Embracing Femininity: Helping Gender Confused Girls

Chuck Colson | BreakPoint | Updated: Jun 02, 2011

Embracing Femininity: Helping Gender Confused Girls

A little girl named Jessica could not remember a time when she did not have crushes on female teachers. She hid her feelings behind a tough, sarcastic persona. When she hit adolescence, Jessica insisted on being called “Jess,” cut her hair short, and hid her developing body under layers of boys’ clothing.

As Dr. Joseph Nicolosi writes in his book, A Parent’s Guide to Preventing Homosexuality, Jessica was contemptuous of her mother, a delicate, feminine woman subject to depression. Jessica viewed her mother as weak, and had no intention of growing up to be like her.

But Jessica sincerely wanted to understand why she was so conflicted about accepting her gender, and began therapy with Nicolosi. Jessica eventually told him that for years, she had been molested by an uncle.

Jessica’s story is shared by many females who enter into lesbian behavior. As Nicolosi writes, lesbianism can arise out of a “girl’s unconscious rejection of her feminine identity,” which she perceives as unsafe or undesirable. A gender-confused girl may have been molested, or had an abusive father, leading to feelings that it’s unsafe to claim her feminine identity. More commonly, Nicolosi says, the girl’s mother “appeared to the girl as either a negative or a weak identification object.”
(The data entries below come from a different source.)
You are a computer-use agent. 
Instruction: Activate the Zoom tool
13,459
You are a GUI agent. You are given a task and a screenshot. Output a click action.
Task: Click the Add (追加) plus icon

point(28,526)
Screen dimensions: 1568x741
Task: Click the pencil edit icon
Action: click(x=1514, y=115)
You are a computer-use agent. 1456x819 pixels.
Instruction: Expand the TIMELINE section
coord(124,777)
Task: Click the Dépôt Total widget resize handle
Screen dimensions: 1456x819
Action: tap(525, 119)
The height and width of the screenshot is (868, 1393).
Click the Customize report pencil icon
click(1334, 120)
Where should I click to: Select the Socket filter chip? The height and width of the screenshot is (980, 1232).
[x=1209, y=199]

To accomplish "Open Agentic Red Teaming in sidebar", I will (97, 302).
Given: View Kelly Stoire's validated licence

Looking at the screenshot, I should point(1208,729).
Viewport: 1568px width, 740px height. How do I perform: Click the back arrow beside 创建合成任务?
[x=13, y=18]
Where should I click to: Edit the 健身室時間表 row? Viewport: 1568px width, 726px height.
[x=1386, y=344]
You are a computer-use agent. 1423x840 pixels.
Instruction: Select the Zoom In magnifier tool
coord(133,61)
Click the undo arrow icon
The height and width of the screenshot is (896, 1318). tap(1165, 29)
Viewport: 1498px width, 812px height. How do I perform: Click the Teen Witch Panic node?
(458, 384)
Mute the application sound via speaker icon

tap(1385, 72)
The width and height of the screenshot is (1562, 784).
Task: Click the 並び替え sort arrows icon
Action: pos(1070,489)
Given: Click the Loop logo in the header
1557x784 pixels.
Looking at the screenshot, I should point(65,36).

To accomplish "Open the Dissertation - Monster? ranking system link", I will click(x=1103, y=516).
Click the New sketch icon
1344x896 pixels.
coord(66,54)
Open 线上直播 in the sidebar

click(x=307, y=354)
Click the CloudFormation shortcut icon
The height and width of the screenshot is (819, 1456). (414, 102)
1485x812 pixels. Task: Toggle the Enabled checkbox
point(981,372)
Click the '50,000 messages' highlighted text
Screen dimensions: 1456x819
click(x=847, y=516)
Some of these mothers are controlling; they attempt to force their daughters into rigid, stereotyped behavior. Instead of treating their daughters as whole and separate persons, Nicolosi writes, they treat them “as narcissistic extensions of themselves. Their daughters were expected to fulfill the mothers’ own needs.” The result: their daughters never developed a stable sense of either self or gender.

This kind of mother is offering her daughter a negative object of identification. Other mothers, who are depressed or were abused can present their daughters with a weak object of feminine identification, as Jessica’s mother did. In both cases, Nicolosi writes, daughters decide, “If this is what being a woman is all about, I don’t want to be one.” In a small minority of cases, Nicolosi holds that biological factors play a role in gender confusion.

As gender-confused girls grow up, they may “seek a deeper connection with the feminine through an intense same-sex relationship,” Nicolosi writes. This relationship allows a woman to connect with something “she has lost touch with -- her own femininity.”

How do parents keep their daughters from losing touch in the first place? Appropriate gender identity in girls comes through a warm, healthy, mother-daughter relationship, Nicolosi says. A father should “reflect his daughter’s gender-differentness from himself with respect and appreciation,” and not treat her like the son he always wanted.

Gay activists claim that some women, like some men, are simply “born gay” and should live out their lives that way. But research indicates that, as with male homosexuality, environment plays a big role in determining whether a girl will grow up lesbian.

Nicolosi includes a checklist for parents who suspect their daughters may be gender-confused. I urge you to read A Parent’s Guide to Homosexuality, and share it with your friends.

Children do NOT have to grow up homosexual. Healing IS possible -- if parents learn to recognize the signs.